[Passage provided Boundary: Start]

He was first identified as a Mau Mau fighter before being sent to Manyani camp, a name that became synonymous with suffering. There, he said, he underwent humiliating and sickening abuse.
First he was pushed through a cattle dip. Then he was beaten around the back of his head until he fell unconscious. “But the worst punishment was carrying overflowing buckets from the cells,” he said, in the Kikuyu language of his tribe. “We were made to carry them on our heads. The guards would make us run so the excrement would run down our faces. It stank and made our eyes sting. We were all ill, all the time.” In a sworn statement collected by human rights activists, he details other abuses at Manyani, which he described as “hell on earth”. The screams of other inmates turned the camp into a lunatic asylum, he said. Their days would be spent digging rocks from the ground. One of the white guards would force young inmates to carry him on their backs, as if they were horses.

[Passage provided Boundary: End]

## About this exercise
In the passage about Manyani camp, rewrite the paragraph beginning "First he was pushed through a cattle dip" as a short bulleted list that keeps its main facts.

[Entries supplied Boundary: Start]

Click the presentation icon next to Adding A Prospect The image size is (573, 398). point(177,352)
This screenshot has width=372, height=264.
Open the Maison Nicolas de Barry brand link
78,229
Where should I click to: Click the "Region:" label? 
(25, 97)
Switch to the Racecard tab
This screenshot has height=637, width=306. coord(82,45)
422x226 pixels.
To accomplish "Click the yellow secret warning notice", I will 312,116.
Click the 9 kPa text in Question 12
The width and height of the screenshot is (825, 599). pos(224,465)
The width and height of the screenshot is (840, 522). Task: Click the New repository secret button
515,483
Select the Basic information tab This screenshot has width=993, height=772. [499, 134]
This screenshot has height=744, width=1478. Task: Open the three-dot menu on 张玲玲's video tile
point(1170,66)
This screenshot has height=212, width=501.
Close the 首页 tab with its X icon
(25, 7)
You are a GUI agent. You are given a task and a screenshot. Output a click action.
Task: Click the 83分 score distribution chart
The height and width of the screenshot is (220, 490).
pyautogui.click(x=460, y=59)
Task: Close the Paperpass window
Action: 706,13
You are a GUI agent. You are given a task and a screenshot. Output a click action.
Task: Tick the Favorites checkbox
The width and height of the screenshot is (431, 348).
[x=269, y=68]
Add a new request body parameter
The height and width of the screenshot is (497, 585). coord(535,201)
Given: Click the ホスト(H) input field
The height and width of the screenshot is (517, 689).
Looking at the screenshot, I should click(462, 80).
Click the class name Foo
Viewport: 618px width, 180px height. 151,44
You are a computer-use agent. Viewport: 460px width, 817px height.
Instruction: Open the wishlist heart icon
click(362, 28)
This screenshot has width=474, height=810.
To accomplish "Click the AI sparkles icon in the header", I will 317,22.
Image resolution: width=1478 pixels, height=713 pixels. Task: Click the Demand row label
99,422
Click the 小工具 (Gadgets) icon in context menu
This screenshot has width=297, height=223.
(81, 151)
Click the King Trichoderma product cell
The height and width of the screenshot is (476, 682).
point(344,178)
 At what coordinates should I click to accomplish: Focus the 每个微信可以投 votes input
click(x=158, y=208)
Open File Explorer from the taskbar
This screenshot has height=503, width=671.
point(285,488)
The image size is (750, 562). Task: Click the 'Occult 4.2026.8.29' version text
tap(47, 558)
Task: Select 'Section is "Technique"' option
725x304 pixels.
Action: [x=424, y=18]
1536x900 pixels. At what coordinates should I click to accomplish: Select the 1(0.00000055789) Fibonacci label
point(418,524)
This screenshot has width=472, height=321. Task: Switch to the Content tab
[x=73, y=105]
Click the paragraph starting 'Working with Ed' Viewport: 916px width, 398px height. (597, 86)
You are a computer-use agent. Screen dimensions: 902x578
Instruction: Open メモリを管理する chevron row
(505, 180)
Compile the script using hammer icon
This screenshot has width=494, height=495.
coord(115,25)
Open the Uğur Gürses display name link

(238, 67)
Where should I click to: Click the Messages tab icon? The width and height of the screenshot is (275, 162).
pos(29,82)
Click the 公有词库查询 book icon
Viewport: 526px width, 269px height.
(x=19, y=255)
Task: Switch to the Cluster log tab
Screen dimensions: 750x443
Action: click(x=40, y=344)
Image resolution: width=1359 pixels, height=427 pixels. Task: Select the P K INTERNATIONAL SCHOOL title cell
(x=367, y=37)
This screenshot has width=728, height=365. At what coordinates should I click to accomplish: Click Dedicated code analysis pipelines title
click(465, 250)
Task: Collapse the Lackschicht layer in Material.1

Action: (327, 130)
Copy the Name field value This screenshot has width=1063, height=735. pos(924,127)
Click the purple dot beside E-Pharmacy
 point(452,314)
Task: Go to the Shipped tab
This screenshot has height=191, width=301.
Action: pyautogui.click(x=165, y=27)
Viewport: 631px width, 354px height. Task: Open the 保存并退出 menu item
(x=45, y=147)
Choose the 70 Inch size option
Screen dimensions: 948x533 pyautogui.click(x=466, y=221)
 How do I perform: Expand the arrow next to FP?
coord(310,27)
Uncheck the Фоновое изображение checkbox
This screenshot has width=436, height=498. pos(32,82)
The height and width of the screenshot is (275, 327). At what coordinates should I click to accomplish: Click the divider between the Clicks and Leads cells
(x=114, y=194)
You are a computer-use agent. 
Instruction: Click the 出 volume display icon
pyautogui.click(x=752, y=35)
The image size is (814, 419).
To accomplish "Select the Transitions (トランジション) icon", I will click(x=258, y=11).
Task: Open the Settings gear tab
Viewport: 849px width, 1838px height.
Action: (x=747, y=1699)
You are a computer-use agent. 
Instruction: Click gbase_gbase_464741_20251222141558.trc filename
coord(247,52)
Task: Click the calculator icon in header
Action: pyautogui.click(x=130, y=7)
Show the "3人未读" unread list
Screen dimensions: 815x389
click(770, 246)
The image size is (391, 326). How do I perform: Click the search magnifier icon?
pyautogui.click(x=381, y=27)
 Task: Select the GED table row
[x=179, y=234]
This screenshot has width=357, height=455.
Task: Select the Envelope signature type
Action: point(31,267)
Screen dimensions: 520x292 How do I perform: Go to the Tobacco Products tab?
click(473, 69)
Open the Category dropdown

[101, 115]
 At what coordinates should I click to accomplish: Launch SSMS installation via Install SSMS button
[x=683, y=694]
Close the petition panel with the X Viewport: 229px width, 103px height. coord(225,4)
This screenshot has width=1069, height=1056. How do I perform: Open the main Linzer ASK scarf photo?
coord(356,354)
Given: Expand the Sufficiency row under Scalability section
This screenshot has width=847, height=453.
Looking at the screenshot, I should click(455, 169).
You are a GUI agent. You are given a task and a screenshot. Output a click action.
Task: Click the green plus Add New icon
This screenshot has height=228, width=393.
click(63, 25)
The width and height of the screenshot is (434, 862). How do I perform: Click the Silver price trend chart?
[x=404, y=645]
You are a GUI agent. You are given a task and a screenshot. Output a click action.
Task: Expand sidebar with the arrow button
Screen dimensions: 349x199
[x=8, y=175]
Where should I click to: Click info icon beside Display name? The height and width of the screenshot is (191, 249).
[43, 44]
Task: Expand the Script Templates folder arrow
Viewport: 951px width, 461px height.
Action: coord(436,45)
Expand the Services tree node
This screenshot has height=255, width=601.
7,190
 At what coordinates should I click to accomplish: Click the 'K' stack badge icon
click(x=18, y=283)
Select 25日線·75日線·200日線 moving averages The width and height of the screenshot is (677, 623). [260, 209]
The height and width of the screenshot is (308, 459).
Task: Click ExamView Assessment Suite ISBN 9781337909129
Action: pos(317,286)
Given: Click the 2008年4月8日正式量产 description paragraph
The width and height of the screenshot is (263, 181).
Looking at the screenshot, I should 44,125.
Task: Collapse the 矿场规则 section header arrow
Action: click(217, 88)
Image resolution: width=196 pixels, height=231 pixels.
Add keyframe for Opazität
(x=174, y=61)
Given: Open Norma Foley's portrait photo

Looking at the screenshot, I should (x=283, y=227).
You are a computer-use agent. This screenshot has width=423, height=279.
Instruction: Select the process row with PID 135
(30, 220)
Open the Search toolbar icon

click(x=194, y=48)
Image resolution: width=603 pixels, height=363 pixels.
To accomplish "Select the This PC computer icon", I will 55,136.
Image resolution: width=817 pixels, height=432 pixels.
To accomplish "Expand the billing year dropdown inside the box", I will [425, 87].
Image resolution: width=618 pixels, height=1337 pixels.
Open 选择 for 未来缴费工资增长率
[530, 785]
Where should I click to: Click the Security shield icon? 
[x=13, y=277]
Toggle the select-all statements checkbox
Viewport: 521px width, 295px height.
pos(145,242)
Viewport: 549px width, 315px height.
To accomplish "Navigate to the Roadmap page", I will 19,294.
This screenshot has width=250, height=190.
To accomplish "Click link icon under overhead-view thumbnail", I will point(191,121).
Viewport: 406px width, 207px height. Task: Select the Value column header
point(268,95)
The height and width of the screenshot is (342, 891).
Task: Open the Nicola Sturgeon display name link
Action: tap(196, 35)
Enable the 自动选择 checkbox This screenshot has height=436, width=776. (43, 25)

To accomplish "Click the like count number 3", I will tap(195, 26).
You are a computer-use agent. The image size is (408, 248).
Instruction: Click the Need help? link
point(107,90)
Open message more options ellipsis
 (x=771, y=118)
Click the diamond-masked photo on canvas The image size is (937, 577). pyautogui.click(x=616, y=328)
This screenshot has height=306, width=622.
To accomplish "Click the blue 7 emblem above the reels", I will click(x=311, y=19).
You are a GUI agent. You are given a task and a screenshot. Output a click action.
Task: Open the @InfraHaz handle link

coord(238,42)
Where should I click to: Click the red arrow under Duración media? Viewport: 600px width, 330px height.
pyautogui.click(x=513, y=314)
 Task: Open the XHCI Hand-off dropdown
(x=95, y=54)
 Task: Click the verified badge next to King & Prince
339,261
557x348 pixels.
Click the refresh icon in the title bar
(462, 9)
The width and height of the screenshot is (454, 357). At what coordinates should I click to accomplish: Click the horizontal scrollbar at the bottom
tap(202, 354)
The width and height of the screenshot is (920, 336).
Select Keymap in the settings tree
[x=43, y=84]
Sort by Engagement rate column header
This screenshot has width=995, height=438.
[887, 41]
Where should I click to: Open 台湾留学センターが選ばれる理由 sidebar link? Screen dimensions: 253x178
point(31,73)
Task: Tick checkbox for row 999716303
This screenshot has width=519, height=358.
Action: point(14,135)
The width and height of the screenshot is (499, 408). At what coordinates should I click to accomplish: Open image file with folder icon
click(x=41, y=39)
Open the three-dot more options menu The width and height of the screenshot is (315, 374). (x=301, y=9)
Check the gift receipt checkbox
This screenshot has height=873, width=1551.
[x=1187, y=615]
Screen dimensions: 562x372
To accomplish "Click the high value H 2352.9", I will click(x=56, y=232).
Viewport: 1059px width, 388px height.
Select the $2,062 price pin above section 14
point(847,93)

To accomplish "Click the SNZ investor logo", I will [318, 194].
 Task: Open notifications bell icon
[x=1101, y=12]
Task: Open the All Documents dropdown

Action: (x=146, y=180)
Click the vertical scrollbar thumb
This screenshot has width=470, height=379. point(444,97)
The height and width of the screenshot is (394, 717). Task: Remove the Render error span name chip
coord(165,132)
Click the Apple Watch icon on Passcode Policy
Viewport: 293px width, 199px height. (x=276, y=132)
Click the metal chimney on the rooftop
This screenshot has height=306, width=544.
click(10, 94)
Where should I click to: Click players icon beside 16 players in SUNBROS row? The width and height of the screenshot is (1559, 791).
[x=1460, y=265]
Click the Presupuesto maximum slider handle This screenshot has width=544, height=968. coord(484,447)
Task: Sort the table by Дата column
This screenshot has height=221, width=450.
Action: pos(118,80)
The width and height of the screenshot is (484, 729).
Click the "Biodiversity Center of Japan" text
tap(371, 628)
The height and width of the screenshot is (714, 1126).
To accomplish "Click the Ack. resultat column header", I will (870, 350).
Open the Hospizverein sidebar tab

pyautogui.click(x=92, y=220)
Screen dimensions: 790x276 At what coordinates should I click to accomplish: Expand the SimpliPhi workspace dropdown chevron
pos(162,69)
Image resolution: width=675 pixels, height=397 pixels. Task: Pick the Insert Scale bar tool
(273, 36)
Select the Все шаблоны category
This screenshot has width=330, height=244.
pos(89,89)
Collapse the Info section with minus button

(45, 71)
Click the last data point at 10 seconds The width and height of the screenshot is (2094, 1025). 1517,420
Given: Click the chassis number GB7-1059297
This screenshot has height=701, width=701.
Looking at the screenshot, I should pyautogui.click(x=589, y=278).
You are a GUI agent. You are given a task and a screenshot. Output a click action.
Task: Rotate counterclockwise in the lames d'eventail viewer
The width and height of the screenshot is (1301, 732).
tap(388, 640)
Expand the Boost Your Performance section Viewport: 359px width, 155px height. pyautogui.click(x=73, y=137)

[Entries supplied Boundary: End]

## Response area
- He was pushed through a cattle dip, then beaten around the back of his head until he fell unconscious.
- Speaking in Kikuyu, he said the worst punishment was carrying overflowing buckets from the cells on their heads. The guards made them run so excrement ran down their faces, stinking and stinging their eyes. All of them were ill all the time.
- In a sworn statement collected by human rights activists, he called Manyani "hell on earth" and described other abuses:
  - Inmates' screams turned the camp into a lunatic asylum.
  - Their days were spent digging rocks from the ground.
  - One white guard forced young inmates to carry him on their backs like horses.